John Mortonson se murió: su
obituario había sido leído y él había dejado la escena.
El cuerpo descansaba en un
fino ataúd de mahogany con una placa de cristal empotrada. Todos los ajustes
para el funeral habían sido tan bien digitados que sin duda, si el difunto los
hubiera sabido, de seguro que los hubiera aprobado. El rostro, como se podía
ver a través del cristal, no tenía semblante de desagrado: perfilaba una tenue
sonrisa, como si la muerte no le hubiera resultado dolorosa, no estando
distorsionado más allá del poder reparador del funebrero. A las dos de la tarde
los amigos fueron citados para rendir su último tributo de respeto a aquel
quien no había tenido mayor necesidad de amigos y de respeto. Los miembros de
su familia fueron pasando cada varios minutos a la capilla y lloraron sobre los
restos plácidos bajo el cristal. Esto no fue bueno; no fue bueno para John
Mortonson; pero en presencia de la muerte la razón y la filosofía permanecen
mudas.
A medida que las horas iban
pasando, los amigos iban llegando y ofrecían consuelo a los parientes dolidos,
quienes, como las circunstancias de la ocasión requerían, estaban solemnemente
sentados alrededor de la habitación con un importante conocimiento de su
importancia en la pompa fúnebre. Luego vino el ministro, y en tal oscura
presencia las más mínimas luces se eclipsaron. Su entrada fue seguida por la de
la viuda, cuyas lamentaciones llenaron la estancia. Ella se acercó a la capilla
y luego de inclinar su rostro contra el frío cristal por un momento, fue
gentilmente conducida hacia un asiento cercano al de su hija. Lúgubremente y en
tono bajo, el hombre de Dios comenzó su elogio de la muerte, y su dolorosa voz,
mezclada con los sollozos cuya intención era para estimular al auditorio, pareció
como el sonido del mar sombrío. El deprimente día se oscureció a medida que él
hablaba; una cortina de nubes acechó el cielo y un par de gotas de lluvia se
hicieron audibles. Pareció como si la naturaleza entera estuviera llorando por
John Mortonson.
Cuando el ministro hubo
terminado su elogio con una oración, se cantó un himno y los portadores del
féretro tomaron su lugar detrás del mismo. Cuando las últimas notas del himno
tocaron a su fin la viuda corrió hasta el ataúd, cayendo sobre el mismo y llorando
histéricamente. Gradualmente fue cediendo a la disuasión y a comportarse; y el
ministro trataba de alejar su vista de la muerte bajo el cristal. Ella extendió
sus brazos y con un grito cayó insensible.

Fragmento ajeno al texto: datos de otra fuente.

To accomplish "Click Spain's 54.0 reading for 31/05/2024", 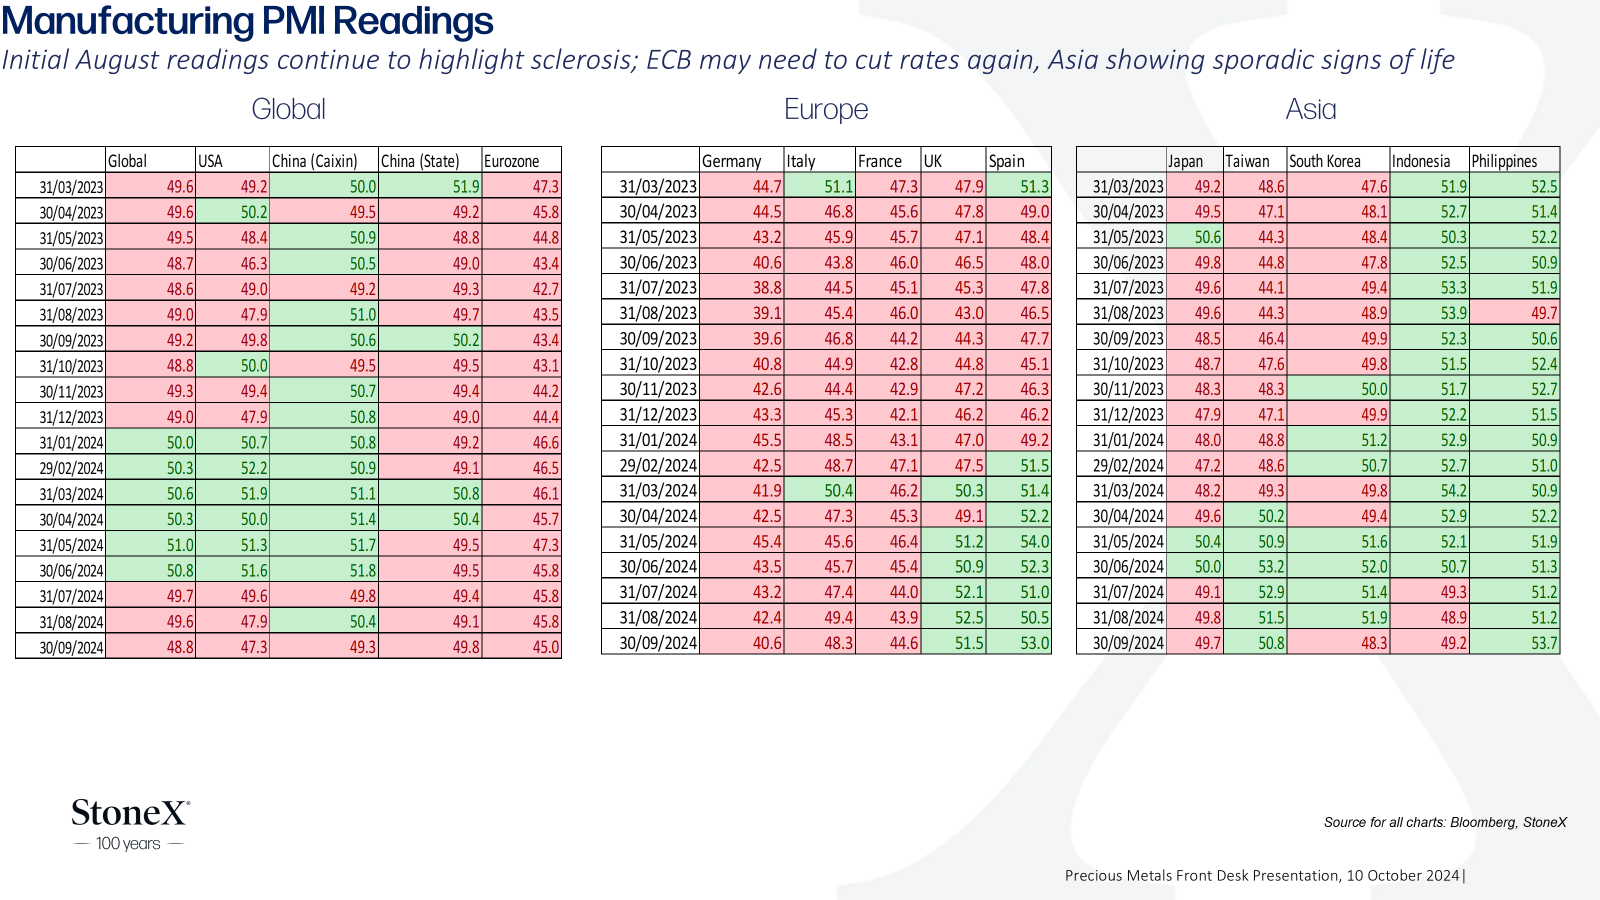I will [x=1018, y=541].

Los dolientes se acercaron al
ataúd, los amigos los siguieron, y cuando el reloj sobre el mantel solemnemente
daba las tres, todos miraron fijamente sobre el rostro del difunto John
Mortonson.
Ellos retrocedieron,
débilmente. Un hombre, tratando en su terror de escapar de la desagradable
visión, tropezó contra el ataúd tan pesadamente como para golpeando uno de sus
delicados soportes. El ataúd cayó al piso, el cristal estalló en miles de
pedazos por el golpe.
Desde la abertura del cristal
salió el gato de John Mortonson, que perezosamente brincó al piso, sentándose,
limpiando tranquilamente su criminal hocico con la pata delantera, para
retirarse con dignidad de la estancia.